**SET EXERCISE**
Transcribe every line of the listing below word for word, leaving out the pictures.

Records from a pointing dataset:
--- --- ---

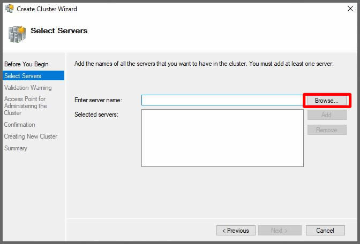
Task: Select the Creating New Cluster step
Action: (31, 136)
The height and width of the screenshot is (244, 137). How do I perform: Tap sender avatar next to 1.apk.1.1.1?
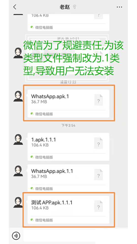18,140
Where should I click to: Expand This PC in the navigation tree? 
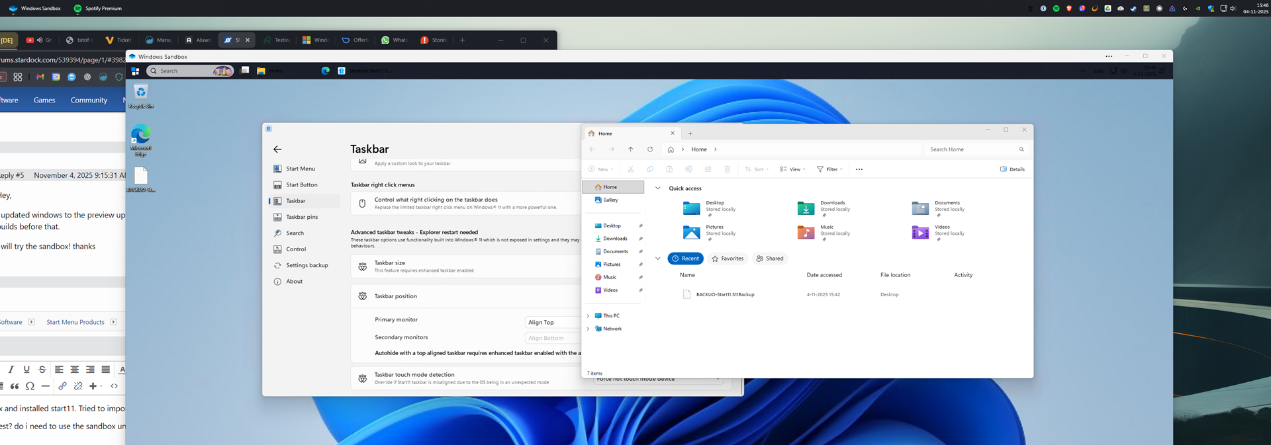click(588, 316)
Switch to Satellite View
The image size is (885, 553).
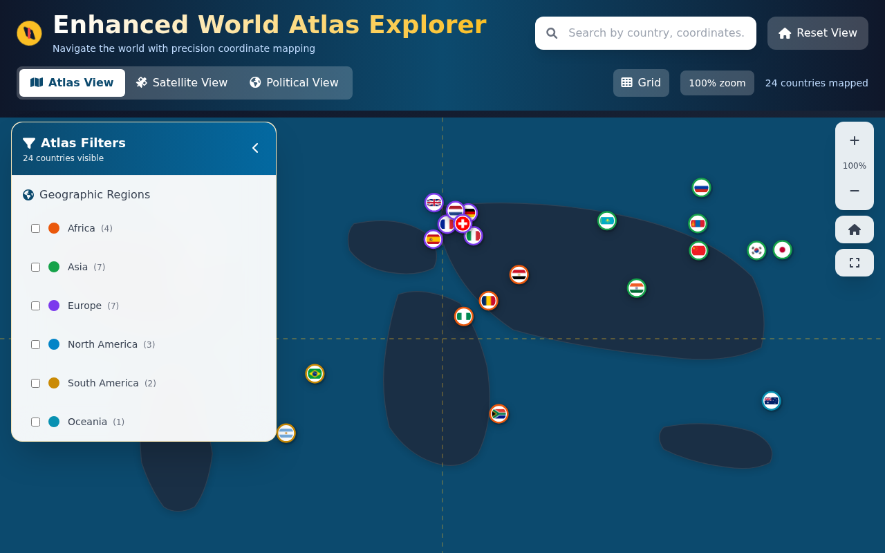182,82
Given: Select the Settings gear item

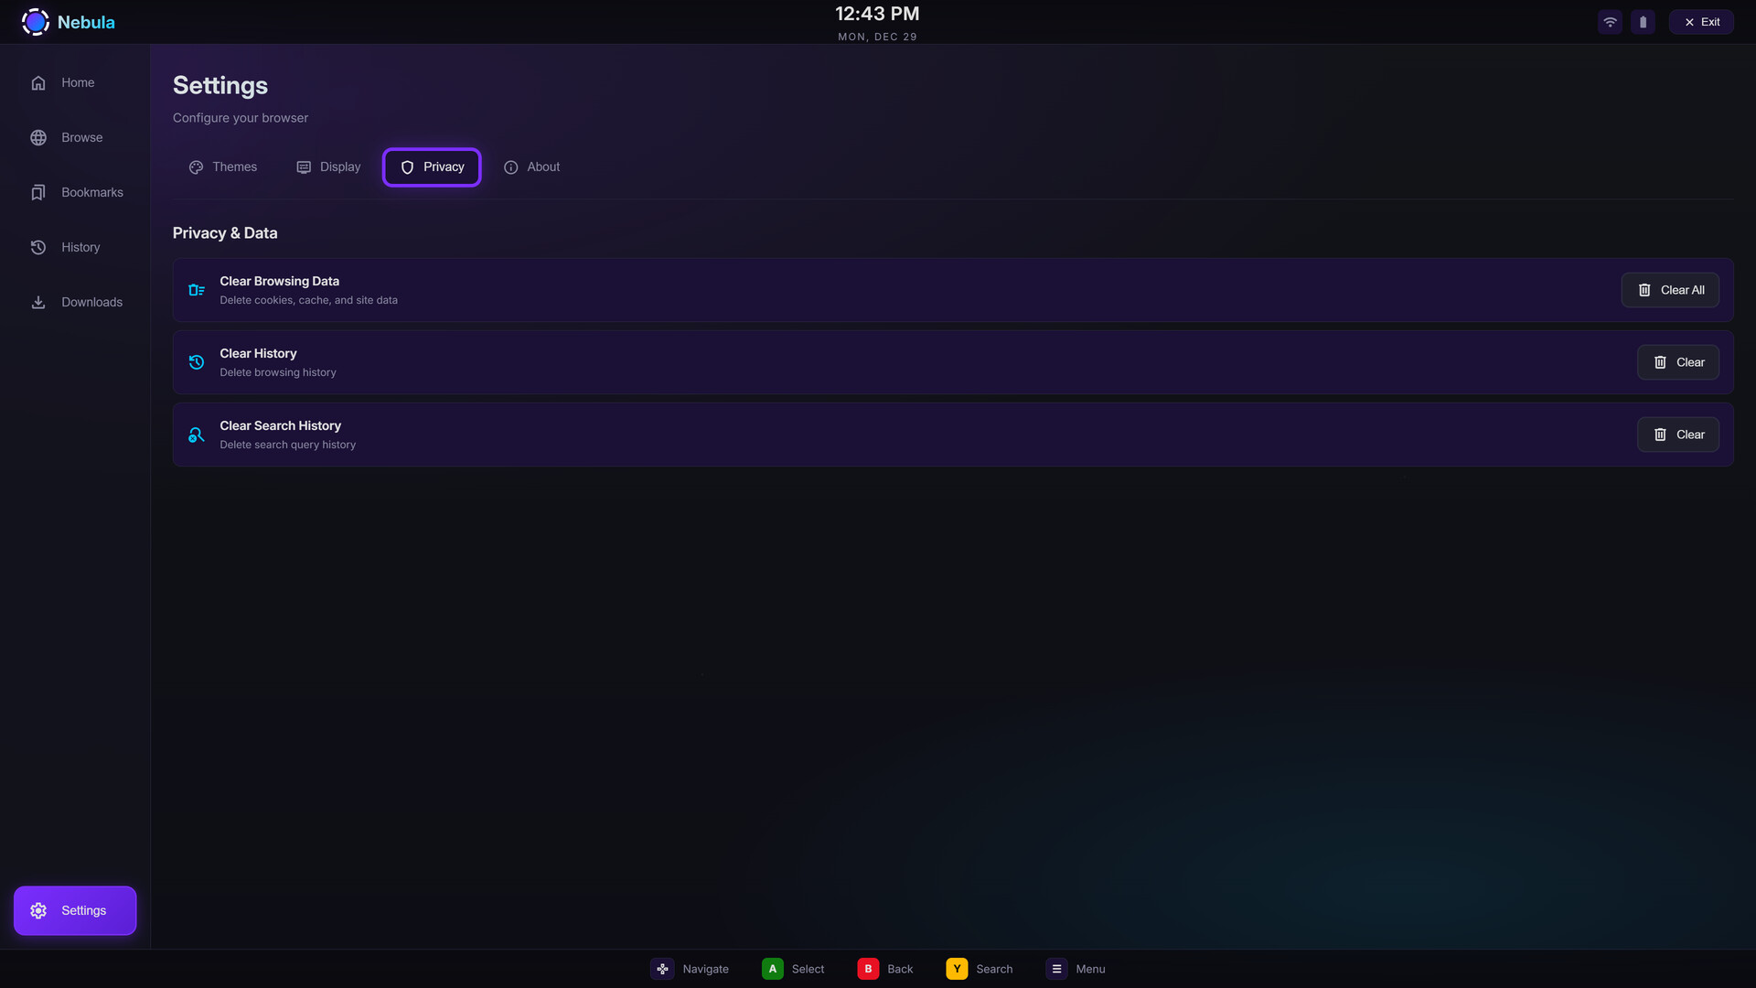Looking at the screenshot, I should pyautogui.click(x=75, y=910).
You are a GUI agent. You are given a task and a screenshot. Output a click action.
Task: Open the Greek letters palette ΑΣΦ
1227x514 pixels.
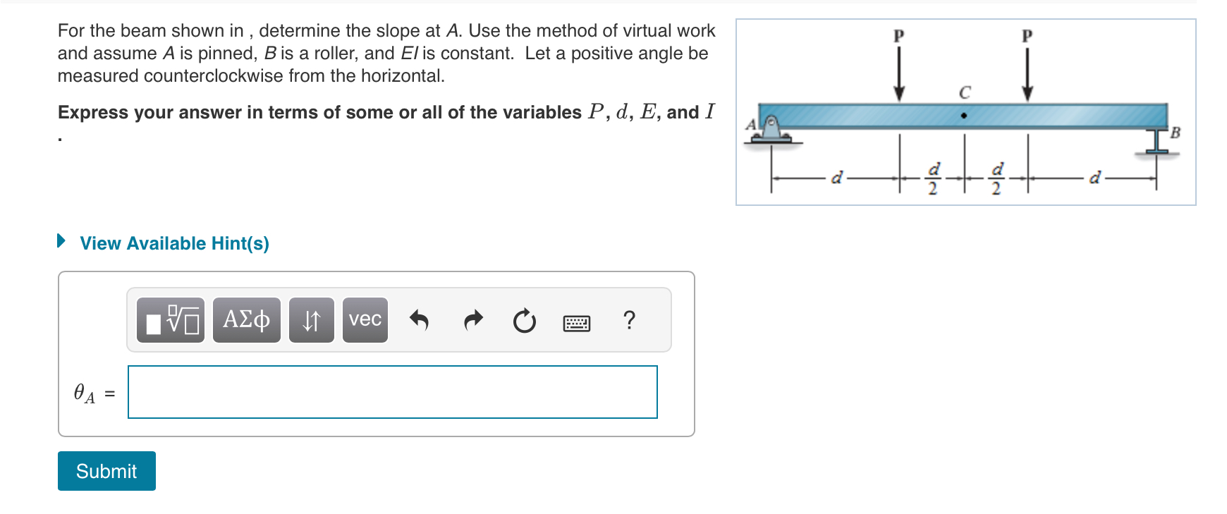245,321
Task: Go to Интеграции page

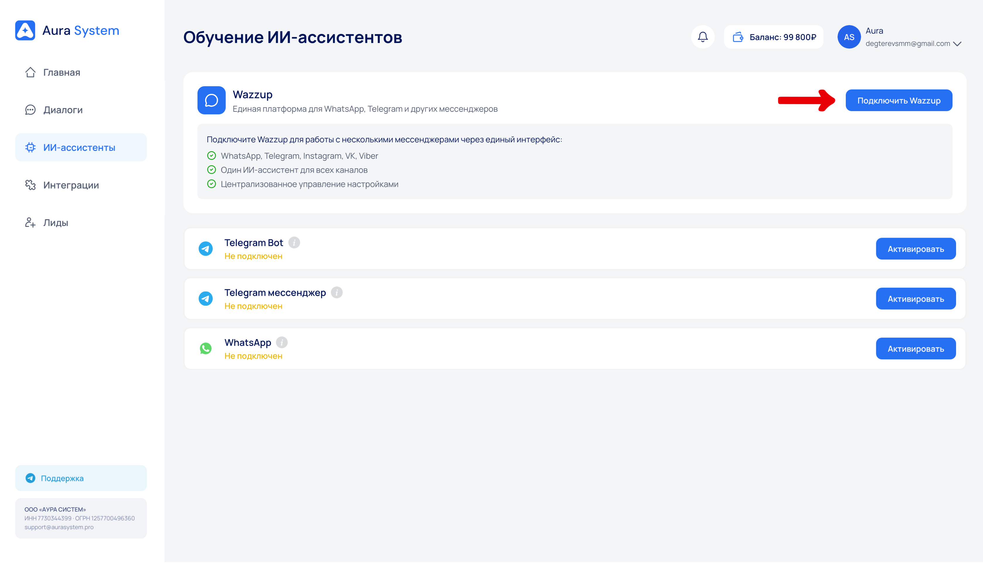Action: pyautogui.click(x=71, y=185)
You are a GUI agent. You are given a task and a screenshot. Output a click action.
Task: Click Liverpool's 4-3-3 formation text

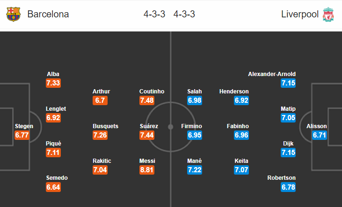[x=184, y=14]
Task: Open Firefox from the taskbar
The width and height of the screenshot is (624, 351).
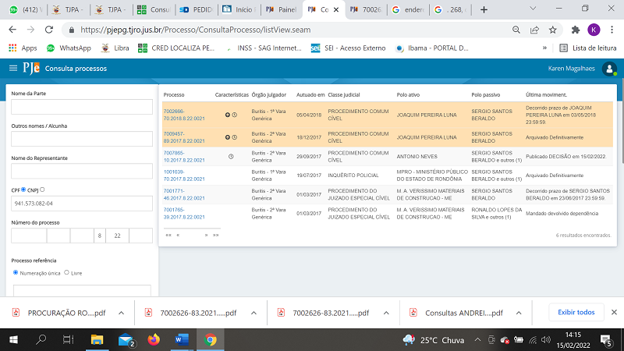Action: [x=153, y=339]
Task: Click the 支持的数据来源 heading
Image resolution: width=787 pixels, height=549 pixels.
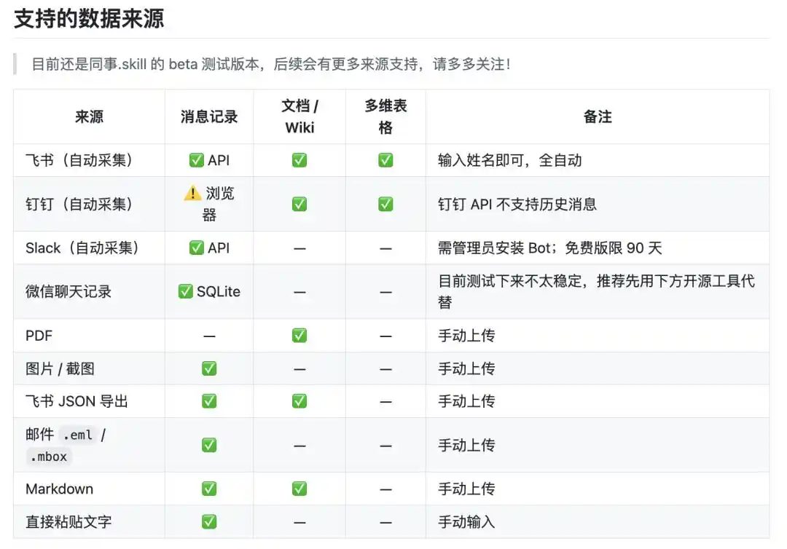Action: click(89, 20)
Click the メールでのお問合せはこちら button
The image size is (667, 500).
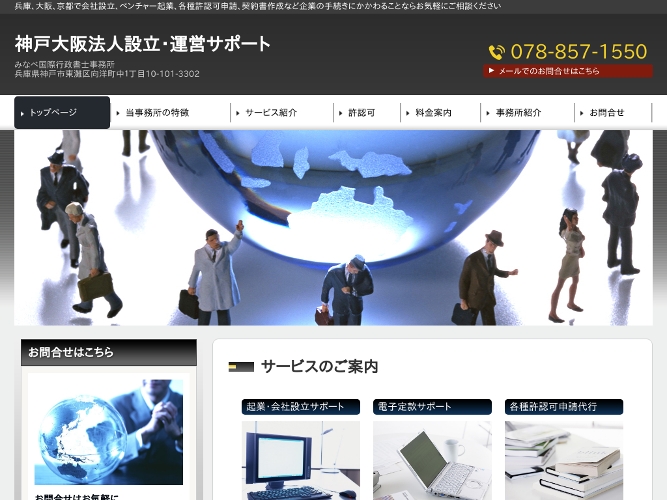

--- --- ---

**REPLY TO THE EXERCISE**
Task: Select the Creating New Cluster step
Action: (31, 136)
The height and width of the screenshot is (244, 137). How do I perform: Tap sender avatar next to 1.apk.1.1.1?
18,140
Where should I click to: Expand This PC in the navigation tree? 
click(588, 316)
Switch to Satellite View
The image size is (885, 553).
182,82
Given: Select the Settings gear item

Looking at the screenshot, I should pyautogui.click(x=75, y=910).
You are a GUI agent. You are given a task and a screenshot. Output a click action.
Task: Open the Greek letters palette ΑΣΦ
1227x514 pixels.
245,321
Task: Go to Интеграции page

Action: pyautogui.click(x=71, y=185)
You are a GUI agent. You are given a task and a screenshot. Output a click action.
Task: Click Liverpool's 4-3-3 formation text

[x=184, y=14]
Task: Open Firefox from the taskbar
The width and height of the screenshot is (624, 351).
Action: [x=153, y=339]
Task: Click the 支持的数据来源 heading
Image resolution: width=787 pixels, height=549 pixels.
Action: click(89, 20)
Click the メールでのお問合せはこちら button
The image size is (667, 500).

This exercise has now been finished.